Former ocean liner Queen Elizabeth 2 back in business as hotel

The famed Queen Elizabeth 2 cruise ship will finally open as a floating luxury hotel moored off Dubai, nearly a decade after completing its last ocean voyage.

It has been another long trip for the ship known as the QE2 to even open to the public, as Dubai’s financial meltdown and years of slow growth nearly sank the project and left the ship languishing at port.

After initially planning to gut the vessel, Dubai’s government ultimately decided to restore the ship at a cost of over 100 million US dollars, down to replicating its 1960s carpeting, with work still under way.

“It’s like walking into a time capsule, this is the ship in 1969. It’s a hotel and a museum,” said Hamza Mustafa, the chief executive of Dubai’s Ports, Customs and Free Zone Corp’s investment arm.

Library picture of the QE2 setting sail from Southampton (PA)

Library picture of the QE2 setting sail from Southampton (PA)

“We’ve put in 2.7 million man hours working on her … making sure that she can really shine.”

“She’s going to live on for many more years now in her final home in Dubai,” he added.

The QE2, built by Cunard and put to sea in 1969, is the second ship the company named after the wife of King George VI, not the current monarch, hence the number rather than the Roman numeral.

The luxury ship travelled some six million miles in decades of service even as airlines came to dominate trans-Atlantic travel.

It carried 2.5 million passengers and crossed the Atlantic more than 800 times.

Britain requisitioned the ship as a troop carrier for the Falklands War against Argentina in 1982.

In 2007, Cunard sold the QE2 to an arm of the state-run conglomerate Dubai World for £50 million.

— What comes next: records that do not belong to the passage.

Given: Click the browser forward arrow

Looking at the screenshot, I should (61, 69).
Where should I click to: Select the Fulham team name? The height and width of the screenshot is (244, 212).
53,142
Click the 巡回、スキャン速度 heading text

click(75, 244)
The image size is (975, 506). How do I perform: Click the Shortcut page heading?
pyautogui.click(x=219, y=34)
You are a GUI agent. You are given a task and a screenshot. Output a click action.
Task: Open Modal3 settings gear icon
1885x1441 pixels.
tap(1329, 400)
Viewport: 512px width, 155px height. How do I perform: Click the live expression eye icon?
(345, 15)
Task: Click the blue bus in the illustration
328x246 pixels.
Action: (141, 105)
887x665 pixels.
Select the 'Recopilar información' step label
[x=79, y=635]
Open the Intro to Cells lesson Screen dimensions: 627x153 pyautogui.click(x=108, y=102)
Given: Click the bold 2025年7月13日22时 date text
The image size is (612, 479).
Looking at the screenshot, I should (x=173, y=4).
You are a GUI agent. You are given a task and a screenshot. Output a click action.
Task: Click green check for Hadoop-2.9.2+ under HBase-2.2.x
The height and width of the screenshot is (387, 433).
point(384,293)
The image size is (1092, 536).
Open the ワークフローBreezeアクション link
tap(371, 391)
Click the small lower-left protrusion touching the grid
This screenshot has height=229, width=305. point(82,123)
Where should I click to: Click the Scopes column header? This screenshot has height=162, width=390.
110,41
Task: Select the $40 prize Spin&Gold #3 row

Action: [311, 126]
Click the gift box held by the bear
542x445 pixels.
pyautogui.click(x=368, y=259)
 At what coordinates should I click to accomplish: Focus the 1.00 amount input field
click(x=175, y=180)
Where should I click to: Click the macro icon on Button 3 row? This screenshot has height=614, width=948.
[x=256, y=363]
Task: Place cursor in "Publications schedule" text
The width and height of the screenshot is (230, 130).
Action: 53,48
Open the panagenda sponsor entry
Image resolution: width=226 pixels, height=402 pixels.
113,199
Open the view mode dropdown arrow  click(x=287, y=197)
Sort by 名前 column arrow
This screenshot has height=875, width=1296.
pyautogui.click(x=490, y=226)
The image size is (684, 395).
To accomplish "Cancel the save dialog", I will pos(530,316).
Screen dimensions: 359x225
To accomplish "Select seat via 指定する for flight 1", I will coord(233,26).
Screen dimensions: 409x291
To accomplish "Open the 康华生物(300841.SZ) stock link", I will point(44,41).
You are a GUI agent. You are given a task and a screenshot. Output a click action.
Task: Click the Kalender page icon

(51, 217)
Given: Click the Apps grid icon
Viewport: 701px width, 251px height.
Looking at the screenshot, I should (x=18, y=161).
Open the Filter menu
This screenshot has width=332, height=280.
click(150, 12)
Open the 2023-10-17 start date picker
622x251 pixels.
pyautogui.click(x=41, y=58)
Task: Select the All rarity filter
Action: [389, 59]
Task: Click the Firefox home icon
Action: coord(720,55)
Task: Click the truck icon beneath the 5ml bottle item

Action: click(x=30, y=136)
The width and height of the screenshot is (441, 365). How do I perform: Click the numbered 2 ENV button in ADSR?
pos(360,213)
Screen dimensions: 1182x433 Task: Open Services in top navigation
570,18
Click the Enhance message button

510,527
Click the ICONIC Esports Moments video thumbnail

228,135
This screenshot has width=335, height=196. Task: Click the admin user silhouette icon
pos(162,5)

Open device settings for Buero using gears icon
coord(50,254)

A soldier stands in front of the QE2 on the quayside at Southampton before the Falklands War (PA)

A soldier stands in front of the QE2 on the quayside at Southampton before the Falklands War (PA)

She arrived to Dubai’s Port Rashid the following year as part of a glitzy armada led by a mega-yacht owned by Dubai’s ruler, Sheikh Mohammed bin Rashid Al Maktoum, at the height of the former British protectorate’s property bubble.

An economic crash left the QE2’s owners in debt for billions of dollars.

Rumours circulated for years after that the ship could be sold.

All the while, she sat mothballed at Port Rashid near Dubai’s historic creek, a 149,000-ton reminder of the crash.

Three years ago, the Dubai government’s Ports, Customs and Free Zone Corp. took over the project.

It marks the first foray into hotels for the corporation, said Mr Mustafa, who previously served as a managing director at the government-owned developer Nakheel and at the investment arm of Dubai World.

He said the corporation planned to open other hotels in the future.

The ship has been hooked up to Dubai’s power grid, but still floats in the Persian Gulf.

“She lists. She’s supposed to that, she’s a ship,” Mr Mustafa said.

Aaround seven of the QE2’s 13 decks are under operation, with 224 cabins available, Mr Mustafa said.

Prices will range from 150 dollars a night in the simplest berthing to 15,000 dollars a night for the Queen Elizabeth and Queen Mary suites, he said.

A green-hued British pub and other restaurants will serve alcohol, a common practice across Dubai’s hotels.

However, its nickel, quarter and dollar slot machines will remain turned off as gambling is illegal.